Aspirin

Aspirin, considered the prototypic platelet antagonist, has been available for over a century and currently represents a mainstay both in the prevention and treatment of vascular events that include stroke, myocardial infarction, peripheral vascular occlusion, and sudden death. Aspirin irreversibly acetylates cyclooxygenase (COX), impairing prostaglandin metabolism and thromboxane A2 (TXA2) synthesis. As a result, platelet aggregation in response to collagen, adenosine diphosphate (ADP), and thrombin (in low concentrations) is attenuated (Roth and Majerus, 1975). Because aspirin more selectively inhibits COX-1 activity (found predominantly in platelets) than COX-2 activity (expressed in tissues following an inflammatory stimulus), its ability to prevent platelet aggregation is seen at relatively low doses, compared with the drug’s potential antiinflammatory effects, which require much higher doses (Patrono, 1994).

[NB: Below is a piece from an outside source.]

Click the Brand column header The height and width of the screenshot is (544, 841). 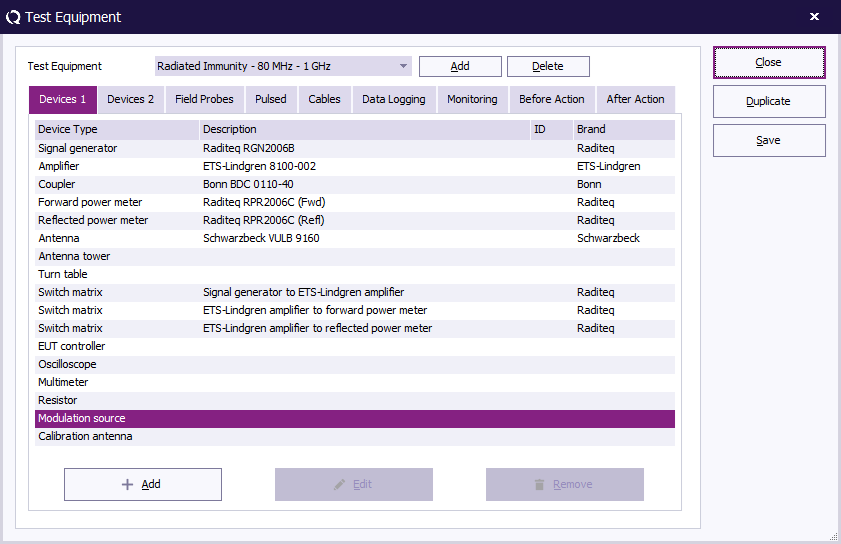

Several alternative mechanisms of platelet inhibition by aspirin have been proposed, including: (1) inhibition of platelet activation by neutrophils and (2) enhanced nitric oxide production. In addition, aspirin may prevent the progression of atherosclerosis by protecting low-density lipoprotein (LDL) cholesterol from oxidation and scavenging hydroxyl radicals. Following oral ingestion, aspirin is promptly absorbed in the proximal gastrointestinal (GI) tract (stomach, duodenum), achieving peak serum levels within 15 to 20 minutes and platelet inhibition within 40 to 60 minutes. Enteric-coated preparations are less well absorbed, causing an observed delay in peak serum levels and platelet inhibition to 60 and 90 minutes, respectively. The antiplatelet effect occurs even before acetylsalicylic acid is detectable in peripheral blood, probably from platelet exposure in the portal circulation. The plasma concentration of aspirin decays rapidly with a circulating half-life of approximately 20 minutes. Despite the drug’s rapid clearance, platelet inhibition persists for the platelet’s life span (7 ± 2 days) due to aspirin’s irreversible inactivation of COX-1. Because 10% of circulating platelets are replaced every 24 hours, platelet activity (bleeding time, primary hemostasis) returns toward normal (≥50% activity) within 5 to 6 days of the last aspirin dose (O’Brien, 1968). A single dose of 100 mg of aspirin effectively reduces the production of TXA2 in many (but not all) individuals.